While the health care bill debate was punctuated with faux rage from the insurance companies, in essence the law is a gift to the profit-making entities. Subsidies to these for-profit companies will ensure their stock price and executive bonuses will rise while Americans still are afforded a second-rate health insurance system. A single-payer system would have been the best solution, as evidenced by the results in the 36 nations that exceed the United States in this area, but the president succumbed to the corporatists and Tea Party by taking single-payer off the table even before negotiations began.

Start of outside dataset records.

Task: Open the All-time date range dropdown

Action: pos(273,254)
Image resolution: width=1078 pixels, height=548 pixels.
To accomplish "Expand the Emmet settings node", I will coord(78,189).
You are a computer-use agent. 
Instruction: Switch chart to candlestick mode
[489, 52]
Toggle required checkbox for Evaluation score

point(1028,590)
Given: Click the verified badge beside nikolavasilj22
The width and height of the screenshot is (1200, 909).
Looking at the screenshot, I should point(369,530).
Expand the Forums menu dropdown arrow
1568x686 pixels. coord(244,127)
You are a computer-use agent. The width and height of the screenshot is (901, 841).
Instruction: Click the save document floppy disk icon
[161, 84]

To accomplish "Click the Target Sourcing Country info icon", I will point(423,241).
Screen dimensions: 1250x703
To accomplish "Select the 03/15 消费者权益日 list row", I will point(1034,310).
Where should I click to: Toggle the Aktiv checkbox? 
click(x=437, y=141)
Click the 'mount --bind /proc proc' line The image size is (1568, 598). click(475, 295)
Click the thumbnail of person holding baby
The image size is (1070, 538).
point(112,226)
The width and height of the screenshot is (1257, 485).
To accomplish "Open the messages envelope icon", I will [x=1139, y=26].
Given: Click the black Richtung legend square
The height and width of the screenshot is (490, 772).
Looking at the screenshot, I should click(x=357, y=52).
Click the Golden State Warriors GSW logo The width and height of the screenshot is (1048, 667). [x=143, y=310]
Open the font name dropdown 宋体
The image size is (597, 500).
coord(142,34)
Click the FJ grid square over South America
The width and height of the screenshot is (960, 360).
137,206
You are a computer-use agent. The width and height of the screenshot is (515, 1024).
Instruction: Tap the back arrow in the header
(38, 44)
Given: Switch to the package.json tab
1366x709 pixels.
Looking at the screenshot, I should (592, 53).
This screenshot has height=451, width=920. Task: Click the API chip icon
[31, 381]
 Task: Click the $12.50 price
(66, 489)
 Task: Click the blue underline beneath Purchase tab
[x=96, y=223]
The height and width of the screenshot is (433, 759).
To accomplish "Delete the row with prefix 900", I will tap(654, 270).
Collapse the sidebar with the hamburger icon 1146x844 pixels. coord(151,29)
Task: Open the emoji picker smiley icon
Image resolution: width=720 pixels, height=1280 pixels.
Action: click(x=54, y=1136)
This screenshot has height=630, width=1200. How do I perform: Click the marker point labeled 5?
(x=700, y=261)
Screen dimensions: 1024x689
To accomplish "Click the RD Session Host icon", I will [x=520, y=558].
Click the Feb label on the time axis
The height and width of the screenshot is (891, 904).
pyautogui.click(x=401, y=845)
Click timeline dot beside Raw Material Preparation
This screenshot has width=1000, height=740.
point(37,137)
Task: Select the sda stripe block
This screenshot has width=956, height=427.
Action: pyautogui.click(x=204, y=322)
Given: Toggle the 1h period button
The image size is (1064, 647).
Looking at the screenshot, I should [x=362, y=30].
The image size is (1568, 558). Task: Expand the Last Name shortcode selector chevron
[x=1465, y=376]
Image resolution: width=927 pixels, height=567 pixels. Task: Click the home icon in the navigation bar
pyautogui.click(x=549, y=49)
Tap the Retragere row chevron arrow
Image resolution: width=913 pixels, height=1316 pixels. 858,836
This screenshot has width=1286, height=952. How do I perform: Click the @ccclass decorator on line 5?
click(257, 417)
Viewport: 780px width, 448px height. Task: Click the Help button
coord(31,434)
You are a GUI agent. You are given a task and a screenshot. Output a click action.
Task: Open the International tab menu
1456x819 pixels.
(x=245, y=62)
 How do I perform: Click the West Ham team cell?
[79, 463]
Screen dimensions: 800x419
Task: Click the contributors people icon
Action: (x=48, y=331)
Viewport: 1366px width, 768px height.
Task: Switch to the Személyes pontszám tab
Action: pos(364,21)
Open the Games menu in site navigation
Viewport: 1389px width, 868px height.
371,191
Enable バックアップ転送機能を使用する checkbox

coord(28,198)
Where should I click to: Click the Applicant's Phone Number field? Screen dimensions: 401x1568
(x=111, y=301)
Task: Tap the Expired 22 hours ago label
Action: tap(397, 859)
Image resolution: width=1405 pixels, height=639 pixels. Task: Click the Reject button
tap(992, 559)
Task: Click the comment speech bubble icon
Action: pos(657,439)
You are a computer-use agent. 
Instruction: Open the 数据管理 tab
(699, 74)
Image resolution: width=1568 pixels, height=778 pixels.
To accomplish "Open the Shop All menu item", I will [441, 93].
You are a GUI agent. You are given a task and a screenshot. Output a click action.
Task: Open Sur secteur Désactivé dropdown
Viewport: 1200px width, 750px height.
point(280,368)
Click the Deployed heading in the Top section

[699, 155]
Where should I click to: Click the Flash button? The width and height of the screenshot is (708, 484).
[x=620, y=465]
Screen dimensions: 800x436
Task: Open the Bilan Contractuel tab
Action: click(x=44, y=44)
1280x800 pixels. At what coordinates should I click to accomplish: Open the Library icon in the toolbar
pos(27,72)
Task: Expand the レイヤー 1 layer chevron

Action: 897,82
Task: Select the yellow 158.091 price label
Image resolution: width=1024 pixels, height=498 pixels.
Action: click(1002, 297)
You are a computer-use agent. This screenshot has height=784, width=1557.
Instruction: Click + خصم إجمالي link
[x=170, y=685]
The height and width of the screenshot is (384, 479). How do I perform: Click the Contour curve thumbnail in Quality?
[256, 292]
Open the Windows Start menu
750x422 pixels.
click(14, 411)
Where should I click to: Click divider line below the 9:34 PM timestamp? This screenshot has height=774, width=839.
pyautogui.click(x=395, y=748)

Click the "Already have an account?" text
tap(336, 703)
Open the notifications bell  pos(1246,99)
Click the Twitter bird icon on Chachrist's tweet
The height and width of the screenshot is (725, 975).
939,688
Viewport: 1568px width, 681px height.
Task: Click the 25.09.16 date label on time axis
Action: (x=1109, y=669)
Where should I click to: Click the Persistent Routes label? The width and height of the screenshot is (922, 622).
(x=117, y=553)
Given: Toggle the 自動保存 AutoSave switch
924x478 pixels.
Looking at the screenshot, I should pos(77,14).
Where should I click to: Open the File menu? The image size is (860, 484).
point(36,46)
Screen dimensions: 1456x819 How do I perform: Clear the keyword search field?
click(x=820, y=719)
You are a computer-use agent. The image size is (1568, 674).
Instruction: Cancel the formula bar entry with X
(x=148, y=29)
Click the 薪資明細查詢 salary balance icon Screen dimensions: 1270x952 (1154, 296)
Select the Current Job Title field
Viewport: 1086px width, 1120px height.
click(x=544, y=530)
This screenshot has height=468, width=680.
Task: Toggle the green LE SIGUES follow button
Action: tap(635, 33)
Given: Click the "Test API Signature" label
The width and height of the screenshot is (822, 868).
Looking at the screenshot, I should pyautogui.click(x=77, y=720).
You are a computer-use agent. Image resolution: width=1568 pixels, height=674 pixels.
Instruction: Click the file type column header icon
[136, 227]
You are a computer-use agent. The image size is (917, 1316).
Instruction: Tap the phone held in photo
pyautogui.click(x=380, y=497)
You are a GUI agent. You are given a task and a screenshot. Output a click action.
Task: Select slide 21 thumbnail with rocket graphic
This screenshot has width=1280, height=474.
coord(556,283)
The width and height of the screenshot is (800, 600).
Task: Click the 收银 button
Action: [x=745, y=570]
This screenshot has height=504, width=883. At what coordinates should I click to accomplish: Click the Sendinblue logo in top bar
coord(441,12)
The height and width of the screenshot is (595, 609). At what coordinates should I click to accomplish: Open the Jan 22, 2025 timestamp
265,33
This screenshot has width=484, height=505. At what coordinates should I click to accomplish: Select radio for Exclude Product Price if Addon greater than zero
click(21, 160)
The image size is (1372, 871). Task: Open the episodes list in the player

The president has demonstrated his Republican DNA by his shocking pre-holiday nullification of his own EPA’s clean air standards. Succumbing to the pressure from corporations while ignoring scientists is a hallmark of the Republican agenda, and President Obama has joined that chorus. The rationale is allegedly to save money (read: put more profits in corporate coffers), while the additional billions in medical costs from increased lung and other diseases are ignored, as is the human suffering that will result from dirty air. The jobs argument is also specious because the effort to improve air quality would have spawned job growth as much, if not more, than letting dirty fuels prevail.

From a strategic political point of view, this decision is also a bad one. The pro-pollution crowd is not one that would vote for Obama in 2012, anyway. And by alienating the sensible moderates and the progressive wing of his party, Obama has guaranteed that those people will stay home on Election Day, giving us the nightmare of a President Perry.